Underscoring investors' interest, Credit Suisse launched on Tuesday its first physically backed gold-exchange-traded fund.

The new Gold Xmtch ETF, listed on the SIX Swiss Exchange, is in U.S. dollars and can be hedged in Swiss francs and euros. The fund invests in physical gold without using derivative instruments.

"The prime driver of the recent rally in the gold price ... was the weakening of the U.S. dollar," wrote analysts at Nomura International in a note to clients.

There is a very strong inverse relationship between the U.S. dollar and gold prices. When the dollar falls, gold prices tend to rise.

Gold's Wednesday highs topped the earlier record hit on Tuesday, when the dollar slumped on a report suggesting the end of dollar-based oil trading and as Australia hiked interest rates.

Also in metals trading Wednesday, December silver futures rose 5.5 cents, or 0.3%, to $17.35 an ounce. Silver prices have rallied nearly 55% in the year to date.

October platinum gained $7.20, or 0.6%, to $1,325.30 an ounce, and December palladium rose $3.90, or 1.3%, to $314.20 an ounce.

Bucking the trend, December copper fell 1.95 cents, or 0.7%, to $2.765 a pound.

Harmony Gold raised to buy at Nomura

In other news, Nomura International upgraded on Wednesday Harmony Gold Mining Company Ltd. (HMY 11.70, -0.05, -0.43%) (ZA:HAR 8,601, +601.00, +7.51%) to buy from neutral, saying it has the highest leverage to the appreciation of gold and it is the best value among South African gold equities.

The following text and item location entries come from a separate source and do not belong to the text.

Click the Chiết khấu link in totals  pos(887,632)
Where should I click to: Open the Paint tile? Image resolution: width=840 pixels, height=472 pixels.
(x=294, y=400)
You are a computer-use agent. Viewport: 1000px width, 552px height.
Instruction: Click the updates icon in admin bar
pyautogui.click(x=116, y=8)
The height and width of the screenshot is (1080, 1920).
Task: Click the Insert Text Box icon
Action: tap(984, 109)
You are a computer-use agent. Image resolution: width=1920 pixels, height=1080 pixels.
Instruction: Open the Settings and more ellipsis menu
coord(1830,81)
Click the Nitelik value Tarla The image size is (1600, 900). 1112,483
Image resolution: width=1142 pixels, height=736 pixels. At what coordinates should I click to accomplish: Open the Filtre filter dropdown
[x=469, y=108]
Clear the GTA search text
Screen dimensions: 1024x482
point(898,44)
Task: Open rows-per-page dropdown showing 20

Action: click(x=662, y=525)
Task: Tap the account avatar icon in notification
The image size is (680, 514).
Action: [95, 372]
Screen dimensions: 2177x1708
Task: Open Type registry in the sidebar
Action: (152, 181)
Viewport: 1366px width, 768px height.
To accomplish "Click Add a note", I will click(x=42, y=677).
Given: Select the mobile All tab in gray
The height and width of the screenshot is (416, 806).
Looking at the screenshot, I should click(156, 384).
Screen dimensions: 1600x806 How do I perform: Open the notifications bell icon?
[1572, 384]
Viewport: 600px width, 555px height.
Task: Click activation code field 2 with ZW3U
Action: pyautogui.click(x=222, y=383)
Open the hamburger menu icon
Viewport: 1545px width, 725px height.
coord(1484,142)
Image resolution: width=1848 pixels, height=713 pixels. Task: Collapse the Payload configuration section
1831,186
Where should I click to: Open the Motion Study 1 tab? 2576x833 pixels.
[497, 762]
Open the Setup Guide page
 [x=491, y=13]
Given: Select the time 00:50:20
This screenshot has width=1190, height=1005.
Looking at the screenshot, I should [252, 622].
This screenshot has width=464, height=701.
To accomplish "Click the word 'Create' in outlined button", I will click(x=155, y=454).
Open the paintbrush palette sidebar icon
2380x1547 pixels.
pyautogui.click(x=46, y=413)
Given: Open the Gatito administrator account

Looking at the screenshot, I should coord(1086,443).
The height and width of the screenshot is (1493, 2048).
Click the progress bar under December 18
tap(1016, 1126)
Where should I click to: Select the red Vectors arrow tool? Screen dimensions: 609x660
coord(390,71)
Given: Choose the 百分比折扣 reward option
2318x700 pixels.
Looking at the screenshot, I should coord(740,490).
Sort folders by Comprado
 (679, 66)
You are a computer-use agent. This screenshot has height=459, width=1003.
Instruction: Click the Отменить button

"While we generally agree that in the long run physical gold beats equities, we believe Harmony Gold and Polyus Gold offer attractive buying opportunities for the next 12 months," wrote the Nomura analysts. They reiterated a buy recommendation on Moscow-based Polyus Gold (OPYG.Y 24.20, +1.00, +4.31%) .

Nomura also downgraded both AngloGold Ashanti Ltd. (AU 44.48, -0.31, -0.69%) (ZA:ANG 32,361, +1,842, +6.04%) and Gold Fields Ltd. (GFI 14.83, -0.06, -0.40%) (ZA:GFI 11,058, +758.00, +7.36%) to neutral from buy, citing recent rallies in the two South Africa-based companies.

The bank also initiated coverage of Russian gold and silver producer Polymetal (POYM.Y 8.00, 0.00, 0.00%) with a neutral recommendation.

Polyus Gold and Polymetal are both listed on the London Stock Exchange as well as on the RTS and Micex exchanges in Moscow.